Use a sharp knife or meat slicer to cut uniform strips. Consistent thickness and shape will ensure even drying.

Dehydrating the Meat

Drying out the meat transforms it into jerky by removing the moisture. You can use a dehydrator, oven, or smoker.

Dehydrator

Dehydrators allow precise temperature and airflow control for perfect results.

  • Arrange strips on trays without overlap
  • Dehydrate at 155-165°F for 2-5 hours
  • Rotate trays and check for doneness

Oven

To use an oven:

  • Place strips on a wire rack atop a baking sheet
  • Prop oven door open with a wooden spoon
  • Bake at 180-200°F for 2-3 hours

Smoker

A smoker infuses jerky with delicious flavor.

  • Keep temp under 200°F
  • Use wood chips like hickory or apple
  • Smoke for 2-3 hours until dry

Monitor jerky closely and remove from heat once dried.

Testing for Doneness

There are a few ways to test when the jerky is fully dried:

  • It will darken and stiffen as it dehydrates
  • Small cracks form on the surface
  • It bends but doesn’t break when folded
  • Internal temperature reaches 160°F (for food safety)
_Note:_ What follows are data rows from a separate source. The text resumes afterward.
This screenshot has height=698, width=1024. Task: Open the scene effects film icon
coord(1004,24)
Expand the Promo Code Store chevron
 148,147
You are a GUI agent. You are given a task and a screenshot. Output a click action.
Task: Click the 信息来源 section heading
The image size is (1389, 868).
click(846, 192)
The jerky should be dry but still pliable. If it’s crispy, it’s overdone.

Flavoring Your Jerky

To add flavor, you’ll need to use spices safe for dogs. Avoid salt and herbs like onion or garlic. Some good options:

  • Cinnamon
  • Turmeric
  • Ginger
  • Parsley
  • Mint

Mix spices into ground meat before dehydrating. For whole cuts, make a marinade with 2 tablespoons water per 1 teaspoon spice. Soak strips for 30 minutes before drying.

Storage and Serving

Properly stored, homemade jerky will last around 2 weeks.

  • Let jerky cool completely before storing
  • Place in an airtight container or bag
  • Refrigerate for maximum freshness

Slice into bite-sized pieces to serve. Watch your dog’s joy as they nibble these tasty homemade treats!

Safety Tips

When making your own dog jerky, follow these safety guidelines:

  • Always use fresh, high-quality meat
  • Freeze meat for 2 weeks or heat to 160°F to kill bacteria
  • Wash hands, utensils, and surfaces thoroughly
  • Don’t allow jerky to sit at room temp more than 2 hours
  • Refrigerate promptly in airtight container
  • Discard if mold appears or smells “off”
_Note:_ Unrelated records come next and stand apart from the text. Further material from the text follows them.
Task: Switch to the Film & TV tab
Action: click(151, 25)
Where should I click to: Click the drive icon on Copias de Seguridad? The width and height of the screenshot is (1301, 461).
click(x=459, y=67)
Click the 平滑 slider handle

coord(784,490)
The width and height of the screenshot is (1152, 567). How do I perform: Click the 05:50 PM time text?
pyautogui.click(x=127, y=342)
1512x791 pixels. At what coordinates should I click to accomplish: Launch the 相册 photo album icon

Frequently Asked Questions

What’s the best meat to use?

Lean beef like flank steak, sirloin tip, or London broil works well. Look for 90/10 ground beef. Avoid fatty cuts.
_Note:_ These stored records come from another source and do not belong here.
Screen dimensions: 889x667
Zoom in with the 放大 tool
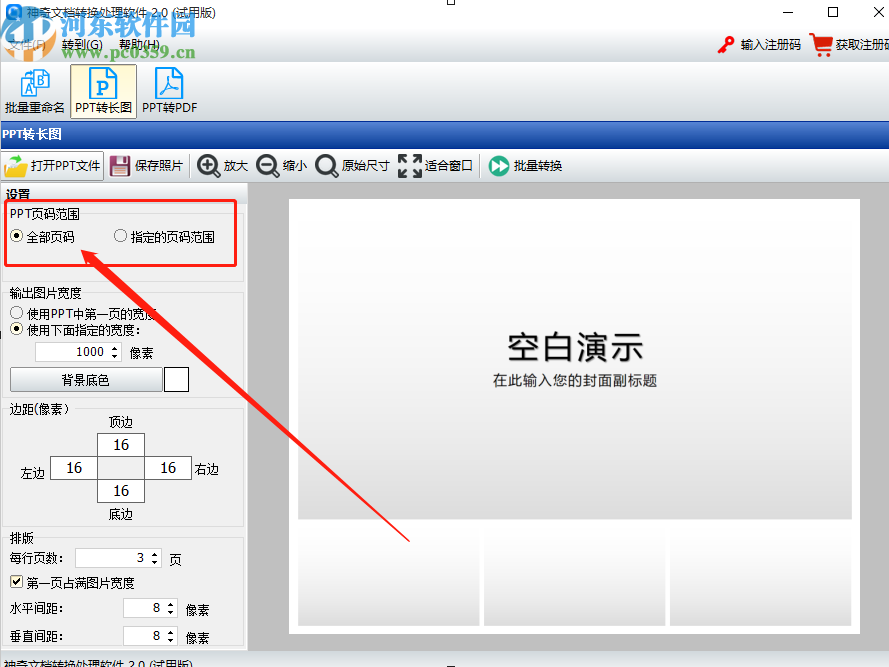(222, 165)
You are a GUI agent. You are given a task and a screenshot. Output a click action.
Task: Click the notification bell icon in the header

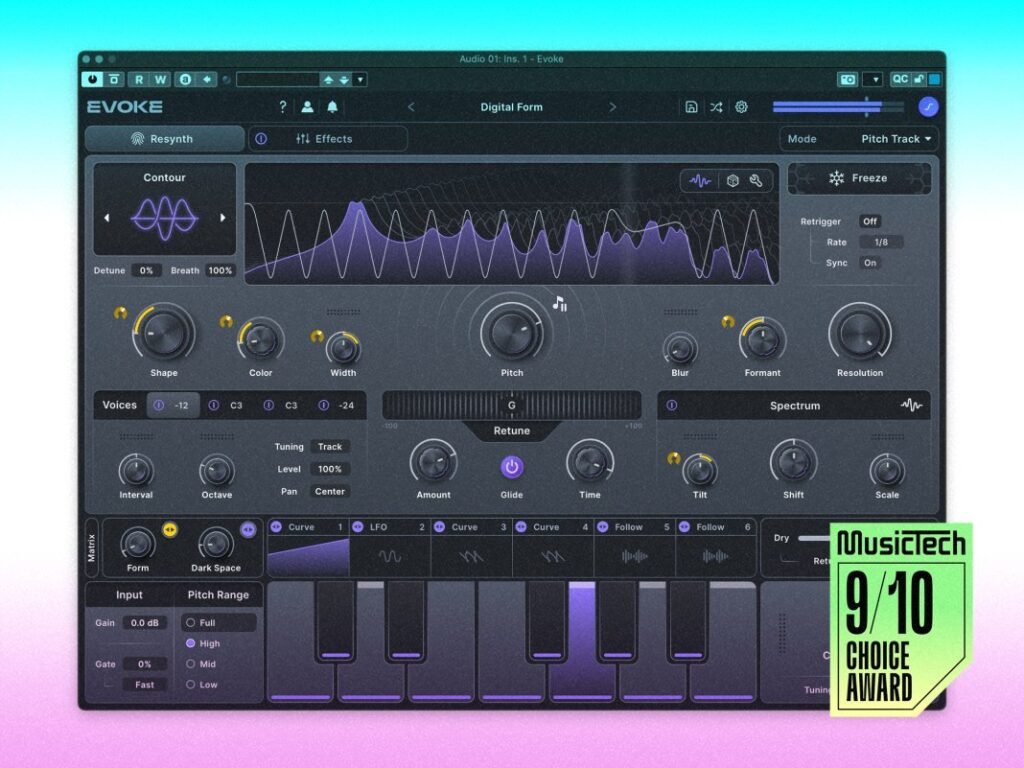pyautogui.click(x=332, y=105)
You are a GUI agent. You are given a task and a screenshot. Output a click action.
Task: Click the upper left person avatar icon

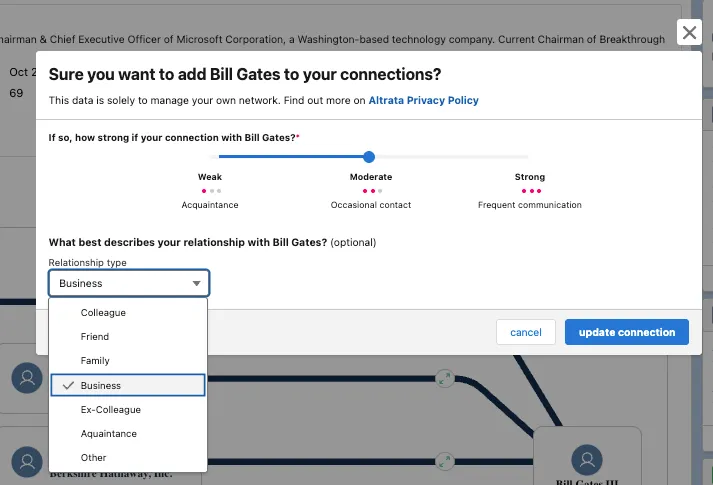pyautogui.click(x=27, y=378)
Do I have to use a dehydrator?

No, an oven or smoker will also work. Just prop the oven door open and use low heat around 180°F.

How long does it last?

About 2 weeks in the fridge or 2-3 months in the freezer. Discard if moldy or smells bad.

Can I use turkey or chicken?

Yes, you can follow the same process with lean ground turkey or chicken breasts.

What if it’s too dry?

Dogs won’t mind if it’s a little over-dried. But for best texture, stop dehydrating once stiff but still pliable.

Make Fido Happy with Homemade Jerky

Beef jerky is an awesome treat for dogs. Making your own using healthy ingredients saves money and lets you control the flavor. Follow the steps above for how to slice, season, and dehydrate the perfect homemade jerky. Your dog will be thrilled with these special meaty treats!

Frequency of Entities:

Beef jerky: 21
Dog/Dogs: 19
Meat: 16
Dehydrate/Dehydrator: 11
Oven: 7
Spices: 6
Store-bought: 3
Smoker: 3
Jerkyholic: 1
Fakeginger: 0

Easy and Healthy Dog Beef Jerky

FAQ

Is homemade beef jerky healthy for dogs?

Salt, garlic, onion powder, and black pepper can be potentially harmful to your dog. Every dog is different and we would never want to upset a stomach, or even worse, make a four-legged friend sick. We recommend erring on the side of caution. We do not recommend feeding your dog beef jerky made for human consumption.

What is beef jerky for dogs made out of?

This jerky is the ultimate high value reward, packed with 90% beef from the finest Finnish grass fed cows and slow dried over 24 hours at low temperatures to lock in nutrients and moisture, your pooch’s mouth will water at the meaty taste, leaving tails wagging for more.

What is the safest way to make beef jerky?

The USDA Meat and Poultry Hotline’s current recommendation for making jerky safely is to heat meat to 160 °F and poultry to 165 °F before the dehydrating process. This step assures that any bacteria present will be destroyed by wet heat.